=== AVAILABLE RECORDS ===

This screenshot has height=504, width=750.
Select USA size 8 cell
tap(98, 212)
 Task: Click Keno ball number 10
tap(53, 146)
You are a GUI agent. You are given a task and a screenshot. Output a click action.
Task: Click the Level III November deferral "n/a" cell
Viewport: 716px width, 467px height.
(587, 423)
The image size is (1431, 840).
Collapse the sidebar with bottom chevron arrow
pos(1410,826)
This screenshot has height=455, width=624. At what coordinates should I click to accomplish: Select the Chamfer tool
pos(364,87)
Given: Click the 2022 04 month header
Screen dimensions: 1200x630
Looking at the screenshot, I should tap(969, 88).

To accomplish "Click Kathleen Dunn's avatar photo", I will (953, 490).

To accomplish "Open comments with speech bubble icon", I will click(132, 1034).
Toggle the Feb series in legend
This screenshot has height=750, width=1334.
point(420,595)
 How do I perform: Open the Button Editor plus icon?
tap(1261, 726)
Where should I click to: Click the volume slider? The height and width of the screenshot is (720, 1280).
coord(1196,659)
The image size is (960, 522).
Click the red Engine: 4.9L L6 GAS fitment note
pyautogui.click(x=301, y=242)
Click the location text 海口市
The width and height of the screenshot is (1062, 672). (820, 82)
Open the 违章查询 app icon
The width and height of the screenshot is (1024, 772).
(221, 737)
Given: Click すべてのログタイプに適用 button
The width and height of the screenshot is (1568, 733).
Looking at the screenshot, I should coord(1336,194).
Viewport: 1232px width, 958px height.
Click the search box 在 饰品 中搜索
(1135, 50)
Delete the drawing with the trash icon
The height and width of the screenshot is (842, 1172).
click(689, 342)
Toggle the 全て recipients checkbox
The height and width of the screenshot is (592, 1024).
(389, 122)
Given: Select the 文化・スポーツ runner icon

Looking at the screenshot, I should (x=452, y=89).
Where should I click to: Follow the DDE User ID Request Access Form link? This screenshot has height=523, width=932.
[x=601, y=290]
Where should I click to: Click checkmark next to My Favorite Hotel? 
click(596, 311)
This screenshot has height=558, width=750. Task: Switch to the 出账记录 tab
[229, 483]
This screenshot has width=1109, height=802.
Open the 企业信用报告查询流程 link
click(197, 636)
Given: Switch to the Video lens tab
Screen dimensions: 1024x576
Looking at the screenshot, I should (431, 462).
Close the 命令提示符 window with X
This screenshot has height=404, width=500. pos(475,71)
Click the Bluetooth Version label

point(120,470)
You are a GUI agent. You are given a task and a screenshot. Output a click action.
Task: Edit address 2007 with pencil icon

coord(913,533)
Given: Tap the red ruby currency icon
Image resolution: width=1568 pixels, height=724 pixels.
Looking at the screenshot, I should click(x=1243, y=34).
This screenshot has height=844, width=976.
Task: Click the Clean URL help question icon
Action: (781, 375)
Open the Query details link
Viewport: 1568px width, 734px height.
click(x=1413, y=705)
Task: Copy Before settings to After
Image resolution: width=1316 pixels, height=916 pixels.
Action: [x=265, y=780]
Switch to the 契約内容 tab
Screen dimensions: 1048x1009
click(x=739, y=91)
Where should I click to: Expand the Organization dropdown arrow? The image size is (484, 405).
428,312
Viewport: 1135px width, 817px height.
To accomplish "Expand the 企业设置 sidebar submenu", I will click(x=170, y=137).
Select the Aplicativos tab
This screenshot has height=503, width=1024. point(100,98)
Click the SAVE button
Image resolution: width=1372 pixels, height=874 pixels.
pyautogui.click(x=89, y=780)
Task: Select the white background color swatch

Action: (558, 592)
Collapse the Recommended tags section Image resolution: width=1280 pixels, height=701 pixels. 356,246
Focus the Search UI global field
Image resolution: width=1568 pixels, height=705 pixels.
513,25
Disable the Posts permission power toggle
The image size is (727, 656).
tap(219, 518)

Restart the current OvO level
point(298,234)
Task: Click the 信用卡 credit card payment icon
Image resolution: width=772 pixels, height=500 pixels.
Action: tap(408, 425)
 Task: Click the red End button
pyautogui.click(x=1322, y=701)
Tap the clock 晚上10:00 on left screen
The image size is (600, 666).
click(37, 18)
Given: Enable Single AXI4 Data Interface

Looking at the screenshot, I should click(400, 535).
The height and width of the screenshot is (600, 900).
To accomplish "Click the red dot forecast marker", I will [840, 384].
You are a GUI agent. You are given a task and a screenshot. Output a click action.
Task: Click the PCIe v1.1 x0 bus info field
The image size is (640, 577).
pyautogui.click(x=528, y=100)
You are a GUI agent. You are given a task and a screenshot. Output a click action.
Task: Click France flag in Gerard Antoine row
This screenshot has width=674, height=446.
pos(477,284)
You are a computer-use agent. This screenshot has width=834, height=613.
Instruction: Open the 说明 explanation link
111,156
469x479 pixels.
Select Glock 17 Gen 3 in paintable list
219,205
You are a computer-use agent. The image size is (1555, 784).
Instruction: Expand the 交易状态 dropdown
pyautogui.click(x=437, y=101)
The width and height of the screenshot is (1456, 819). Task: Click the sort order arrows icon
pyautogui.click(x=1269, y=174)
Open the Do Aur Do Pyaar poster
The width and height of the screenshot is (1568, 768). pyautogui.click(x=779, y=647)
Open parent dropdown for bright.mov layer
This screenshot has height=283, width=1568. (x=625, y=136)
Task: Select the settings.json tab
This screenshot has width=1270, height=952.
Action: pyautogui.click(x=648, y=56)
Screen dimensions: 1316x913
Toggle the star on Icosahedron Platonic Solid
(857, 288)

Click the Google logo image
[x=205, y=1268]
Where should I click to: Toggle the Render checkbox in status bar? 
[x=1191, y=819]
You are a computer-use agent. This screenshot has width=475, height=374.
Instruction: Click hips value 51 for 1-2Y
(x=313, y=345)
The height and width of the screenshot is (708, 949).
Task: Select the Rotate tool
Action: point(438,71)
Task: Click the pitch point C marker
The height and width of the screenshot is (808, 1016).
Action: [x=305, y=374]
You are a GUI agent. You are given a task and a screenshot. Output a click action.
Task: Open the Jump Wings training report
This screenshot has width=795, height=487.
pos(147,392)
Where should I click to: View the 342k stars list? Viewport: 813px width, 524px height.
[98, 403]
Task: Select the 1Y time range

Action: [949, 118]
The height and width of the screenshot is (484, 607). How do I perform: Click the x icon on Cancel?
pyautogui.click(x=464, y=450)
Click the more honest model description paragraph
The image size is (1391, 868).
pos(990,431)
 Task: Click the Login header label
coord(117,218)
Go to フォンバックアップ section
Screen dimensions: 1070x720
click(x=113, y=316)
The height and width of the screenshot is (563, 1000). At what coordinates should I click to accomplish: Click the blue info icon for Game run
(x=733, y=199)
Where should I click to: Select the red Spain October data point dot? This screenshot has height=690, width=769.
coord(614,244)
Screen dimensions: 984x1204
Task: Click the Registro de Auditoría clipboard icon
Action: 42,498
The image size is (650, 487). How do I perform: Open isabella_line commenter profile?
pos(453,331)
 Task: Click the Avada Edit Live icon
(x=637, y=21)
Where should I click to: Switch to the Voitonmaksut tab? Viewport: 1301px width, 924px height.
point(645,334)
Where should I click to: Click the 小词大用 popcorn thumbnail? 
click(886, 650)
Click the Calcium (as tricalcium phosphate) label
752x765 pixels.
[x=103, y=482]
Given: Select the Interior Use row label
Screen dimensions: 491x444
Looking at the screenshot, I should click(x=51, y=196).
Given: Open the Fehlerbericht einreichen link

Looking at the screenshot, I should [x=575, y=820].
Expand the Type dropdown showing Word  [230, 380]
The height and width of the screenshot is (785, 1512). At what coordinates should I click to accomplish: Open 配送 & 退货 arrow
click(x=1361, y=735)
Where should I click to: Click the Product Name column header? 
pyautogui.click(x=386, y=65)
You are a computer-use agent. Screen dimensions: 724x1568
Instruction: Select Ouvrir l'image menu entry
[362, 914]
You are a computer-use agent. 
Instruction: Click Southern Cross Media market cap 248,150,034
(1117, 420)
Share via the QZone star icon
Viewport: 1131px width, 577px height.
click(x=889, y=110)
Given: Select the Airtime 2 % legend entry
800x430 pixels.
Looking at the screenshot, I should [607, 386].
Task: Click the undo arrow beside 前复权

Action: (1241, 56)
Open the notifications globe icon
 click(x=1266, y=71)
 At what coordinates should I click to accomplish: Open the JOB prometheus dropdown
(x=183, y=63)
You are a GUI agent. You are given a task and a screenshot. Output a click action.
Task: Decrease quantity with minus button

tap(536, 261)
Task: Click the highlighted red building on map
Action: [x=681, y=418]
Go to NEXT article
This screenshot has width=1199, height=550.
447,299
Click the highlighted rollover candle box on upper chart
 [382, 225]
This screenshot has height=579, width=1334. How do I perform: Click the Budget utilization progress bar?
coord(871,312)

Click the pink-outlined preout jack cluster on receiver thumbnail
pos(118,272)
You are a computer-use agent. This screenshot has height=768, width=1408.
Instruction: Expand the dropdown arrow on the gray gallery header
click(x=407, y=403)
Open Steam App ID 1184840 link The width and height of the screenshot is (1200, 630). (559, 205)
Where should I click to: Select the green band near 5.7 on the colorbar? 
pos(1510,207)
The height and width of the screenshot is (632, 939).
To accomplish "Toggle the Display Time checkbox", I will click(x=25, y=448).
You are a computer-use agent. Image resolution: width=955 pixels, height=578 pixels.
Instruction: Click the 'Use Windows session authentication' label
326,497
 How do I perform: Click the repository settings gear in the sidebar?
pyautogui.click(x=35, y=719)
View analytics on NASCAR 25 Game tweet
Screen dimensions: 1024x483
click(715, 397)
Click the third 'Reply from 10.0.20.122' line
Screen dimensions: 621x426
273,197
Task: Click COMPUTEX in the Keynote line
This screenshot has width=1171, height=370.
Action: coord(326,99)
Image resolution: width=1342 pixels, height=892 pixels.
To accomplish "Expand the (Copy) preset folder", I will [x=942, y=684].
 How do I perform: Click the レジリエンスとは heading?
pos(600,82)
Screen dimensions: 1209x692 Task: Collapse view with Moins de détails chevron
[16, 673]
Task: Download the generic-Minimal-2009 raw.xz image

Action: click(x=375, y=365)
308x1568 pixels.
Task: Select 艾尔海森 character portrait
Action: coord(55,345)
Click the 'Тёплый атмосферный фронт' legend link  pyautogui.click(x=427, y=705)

===

→ **WHAT YOU WILL DO**:
Find "Given: Enable Single AXI4 Data Interface" in the entries above and copy that whole line exactly, then each line after it through the line that contains "You are a computer-use agent. The".

→ **EXERCISE ANSWER**:
Given: Enable Single AXI4 Data Interface

Looking at the screenshot, I should click(400, 535).
The height and width of the screenshot is (600, 900).
To accomplish "Click the red dot forecast marker", I will [840, 384].
You are a GUI agent. You are given a task and a screenshot. Output a click action.
Task: Click the PCIe v1.1 x0 bus info field
The image size is (640, 577).
pyautogui.click(x=528, y=100)
You are a GUI agent. You are given a task and a screenshot. Output a click action.
Task: Click France flag in Gerard Antoine row
This screenshot has width=674, height=446.
pos(477,284)
You are a computer-use agent. This screenshot has width=834, height=613.
Instruction: Open the 说明 explanation link
111,156
469x479 pixels.
Select Glock 17 Gen 3 in paintable list
219,205
You are a computer-use agent. The image size is (1555, 784).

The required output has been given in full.